_OBJECTIVES_.
1 > Return the part of the passage on rethinking a math classroom that starts with "I asked Daphne" and goes on through "figured things out.", copied word for word.
2 > Give the number of lines in the entries that contain the string "target". Reply with the number alone.

------ SELECTED EXCERPT

This begins with a question that is “methodically chosen by the teacher with specific learning goals in mind.” With a rich task in mind, Daphne can anticipate common errors while coupling her strategies together to address them once students hit these common misunderstandings.

She points out “that’s where you focus on the errors and try to have the students work through them so that they can learn from their misconceptions… the teacher doesn’t scaffold, rather asks questions to prompt the students thinking.”

The TQE process hinges on conceptual learning and grasping the WHY beneath the surface. Students are supported in making meaningful connections, facilitating the creation of rich and deep comprehension of the world around us through a math lens. As Daphne aptly put it, “if you’re not understanding the purpose or the meaning behind it, it’s meaningless to you.”

I asked Daphne how her classroom environment has changed since she began rethinking her math course. “Manipulatives [are] everywhere,” in her classroom so math becomes more tactical and real-life, where students can play with mathematical concepts through materials. This way, they physically connect to the learning.

Another strategy Daphne began using was to install whiteboards on all her walls and her tables. Students are able to stand or sit while they discuss, guess, problem-solve all while being able to easily erase ideas or mistakes. This powerful idea of embracing mistakes and the impermanent nature of the whiteboards really got her students excited about playing with math concepts. Errors were now respected and required for deeper understanding all in a non-threatening way because students could simply wipe away mistakes as they figured things out.

------------
------ RAW DATA

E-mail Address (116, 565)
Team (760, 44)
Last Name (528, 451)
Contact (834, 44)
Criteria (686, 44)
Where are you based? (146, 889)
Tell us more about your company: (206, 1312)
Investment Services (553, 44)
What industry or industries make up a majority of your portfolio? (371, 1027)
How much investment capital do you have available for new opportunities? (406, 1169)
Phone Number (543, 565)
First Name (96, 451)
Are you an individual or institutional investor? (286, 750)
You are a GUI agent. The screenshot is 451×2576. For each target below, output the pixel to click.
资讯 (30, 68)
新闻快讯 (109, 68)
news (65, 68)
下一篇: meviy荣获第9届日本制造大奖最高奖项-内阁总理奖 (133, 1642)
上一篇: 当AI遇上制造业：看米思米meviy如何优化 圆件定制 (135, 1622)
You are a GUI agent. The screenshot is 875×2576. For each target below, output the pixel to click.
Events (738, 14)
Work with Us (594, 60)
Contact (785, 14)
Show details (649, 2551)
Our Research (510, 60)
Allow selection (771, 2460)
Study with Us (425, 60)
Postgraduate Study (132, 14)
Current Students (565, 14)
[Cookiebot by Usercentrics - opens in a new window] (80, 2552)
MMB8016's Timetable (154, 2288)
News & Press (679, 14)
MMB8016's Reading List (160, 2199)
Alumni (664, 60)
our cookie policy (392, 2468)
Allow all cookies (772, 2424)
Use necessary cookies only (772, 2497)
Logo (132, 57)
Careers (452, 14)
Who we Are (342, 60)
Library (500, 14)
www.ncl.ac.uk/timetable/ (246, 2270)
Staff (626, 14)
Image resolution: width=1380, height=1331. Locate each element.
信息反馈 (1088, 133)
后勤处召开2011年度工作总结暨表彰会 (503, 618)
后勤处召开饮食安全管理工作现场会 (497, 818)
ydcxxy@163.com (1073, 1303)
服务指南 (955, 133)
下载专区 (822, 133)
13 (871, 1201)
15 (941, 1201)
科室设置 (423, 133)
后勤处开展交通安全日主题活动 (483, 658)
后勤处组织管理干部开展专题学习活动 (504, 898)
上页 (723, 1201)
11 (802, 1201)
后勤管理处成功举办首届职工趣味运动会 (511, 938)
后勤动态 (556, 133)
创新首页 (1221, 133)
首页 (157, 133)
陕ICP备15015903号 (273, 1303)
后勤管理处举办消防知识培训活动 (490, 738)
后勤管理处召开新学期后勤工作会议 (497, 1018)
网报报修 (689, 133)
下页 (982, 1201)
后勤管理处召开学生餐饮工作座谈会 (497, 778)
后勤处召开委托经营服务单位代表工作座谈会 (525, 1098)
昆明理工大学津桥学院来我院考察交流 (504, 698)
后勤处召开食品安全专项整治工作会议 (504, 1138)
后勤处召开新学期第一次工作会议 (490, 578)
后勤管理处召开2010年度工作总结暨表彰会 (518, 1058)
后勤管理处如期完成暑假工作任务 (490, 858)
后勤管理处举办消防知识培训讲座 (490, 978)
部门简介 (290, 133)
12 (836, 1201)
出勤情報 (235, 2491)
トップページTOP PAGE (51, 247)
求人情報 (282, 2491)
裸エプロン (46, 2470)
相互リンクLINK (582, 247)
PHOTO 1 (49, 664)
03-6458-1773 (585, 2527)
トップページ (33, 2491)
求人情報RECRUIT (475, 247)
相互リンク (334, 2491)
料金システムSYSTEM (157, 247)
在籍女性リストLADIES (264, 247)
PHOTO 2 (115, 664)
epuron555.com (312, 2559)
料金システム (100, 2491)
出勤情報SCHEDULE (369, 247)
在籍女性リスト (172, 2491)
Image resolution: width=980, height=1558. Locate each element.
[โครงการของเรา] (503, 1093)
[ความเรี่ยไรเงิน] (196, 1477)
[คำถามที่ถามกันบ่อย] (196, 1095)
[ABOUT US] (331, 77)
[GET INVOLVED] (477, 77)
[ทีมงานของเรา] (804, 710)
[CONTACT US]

------------

_RESULTS IN ORDER_.
1 >
I asked Daphne how her classroom environment has changed since she began rethinking her math course. “Manipulatives [are] everywhere,” in her classroom so math becomes more tactical and real-life, where students can play with mathematical concepts through materials. This way, they physically connect to the learning.

Another strategy Daphne began using was to install whiteboards on all her walls and her tables. Students are able to stand or sit while they discuss, guess, problem-solve all while being able to easily erase ideas or mistakes. This powerful idea of embracing mistakes and the impermanent nature of the whiteboards really got her students excited about playing with math concepts. Errors were now respected and required for deeper understanding all in a non-threatening way because students could simply wipe away mistakes as they figured things out.

2 > 2